Industry advocates identify two groups that will help them “grow the game,” to use their phrase. Juniors and women are being courted like never 
before.

“We’ve got to grow the game,” Parker says. “We’ve got to introduce young people to the game. They’re our future.”

Sacramento certainly measures up on the junior front. It’s not uncommon to see two or three boys on the same team shooting sub-par scores in a local high school match, and the quality of girls’ play has undergone a stunning transformation in recent years.

Angie Dixon, the director of competitive activities for the First Tee of Greater Sacramento, played on the boys team at El Camino High School in the late 1980s. As the girls coach at Loretto High School, she sees a completely different landscape.

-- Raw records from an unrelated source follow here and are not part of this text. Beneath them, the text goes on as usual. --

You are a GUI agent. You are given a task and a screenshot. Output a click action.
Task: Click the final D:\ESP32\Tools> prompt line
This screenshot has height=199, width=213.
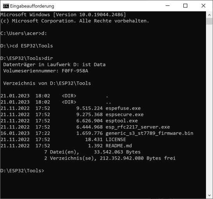[22, 171]
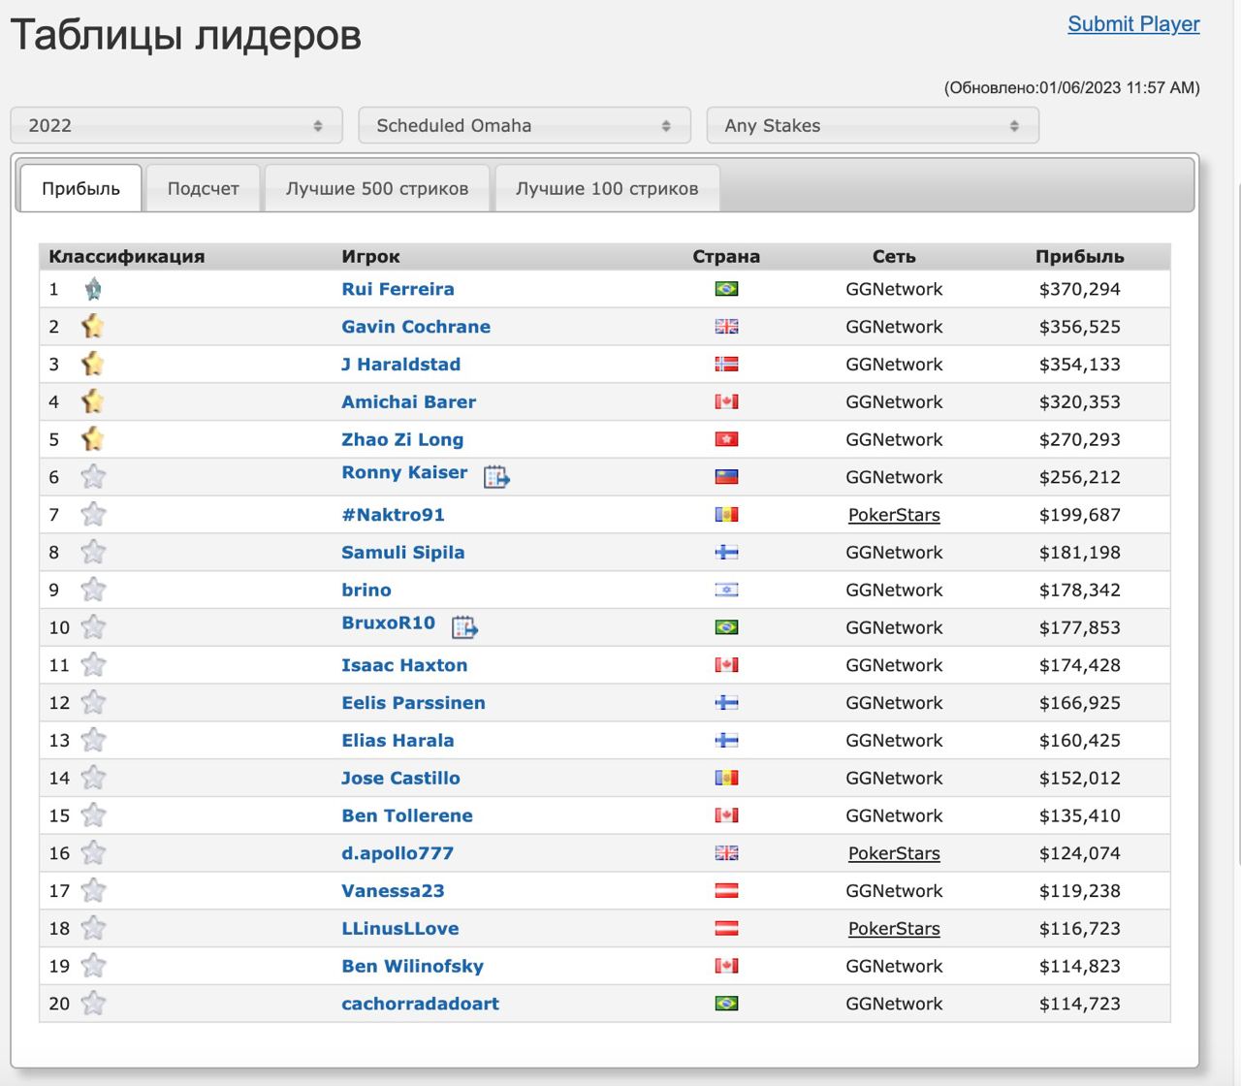Toggle the grey star for #Naktro91
This screenshot has width=1241, height=1086.
click(x=93, y=515)
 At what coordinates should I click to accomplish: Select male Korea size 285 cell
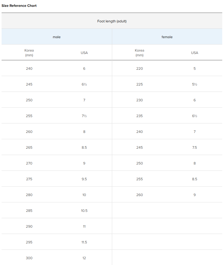[x=29, y=211]
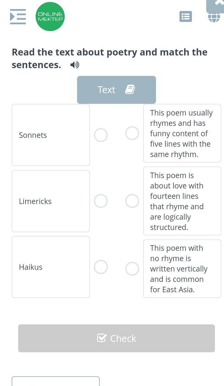224x386 pixels.
Task: Open the task list icon
Action: pyautogui.click(x=186, y=17)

“When I played junior golf here, it was just Jamille and me,” Dixon says, referring to Jamille Jose, the former U.S. Girls’ Junior champion who attended Rio Americano High School and Stanford University. “Looking back to 1995, St. Francis had the only girls team in the area. In 1999, golf became a recognized high school sport for girls, and today you have upwards of 300 to 350 girls playing high school golf.”

The First Tee of Greater Sacramento increased its participation by 10 percent in 2006. Approximately 400 boys and girls play the First Tee of Greater Sacramento Junior Tour. Dixon estimates that the participation rate of girls in the First Tee Sacramento program is 30 to 35 percent, well above the national average of 25 percent.

“I think the growth is due to the programs we’ve had for kids,” Dixon says. “It’s a social thing for girls. It’s a big difference from how it used to be — going out with your dad to play.”

The 238 First Tee programs across the country teach life skills alongside chipping and putting.

“We’re really more about youth development than we are about golf,” says Terry Privott, CEO of First Tee of Greater Sacramento. “We’re very proud of what we’ve done.”

Women are a tougher sell. Tyra Jarvis, an Auburn resident who served as president of the Executive Women’s Golf Association, says the industry is more focused on juniors.

“With juniors, the thinking is, even if they stop playing, they might come back,” Jarvis says. “It’s like riding a bike — catch them early and they’ll never forget how to do it. But when you look at the adult market, women have been underrepresented.”

The Executive Women’s Golf Association is a national organization dedicated to providing opportunities for women to learn how to play golf and incorporate it into their careers. The consensus is that more women are playing golf in the Sacramento region, but Jarvis says time remains a formidable obstacle.

“If you can hook a woman in golf, they’ll drive a lot of the family decisions toward golf,” Jarvis says. “But the real threat is time — it doesn’t work in a time-
constrained society. That’s why we’re kicking around ideas such as two- or three-hole rounds, or organized putting rounds.”

Surveys show that two factors limit golf’s appeal to a wider audience: time and cost. Even Jack Nicklaus is a proponent of six-hole courses as a way of drawing people in who refuse to commit five or six hours to an 18-hole round of golf.

Purists may blanch at such a notion, but newcomers might have an entirely different take on a 60-minute round.

“Our executive nine at Bing Maloney (Golf Course) is going gangbusters,” says Sacramento golf manager Parker. “The way society is right now, a lot of people just don’t have time to play four- and five-hour rounds.”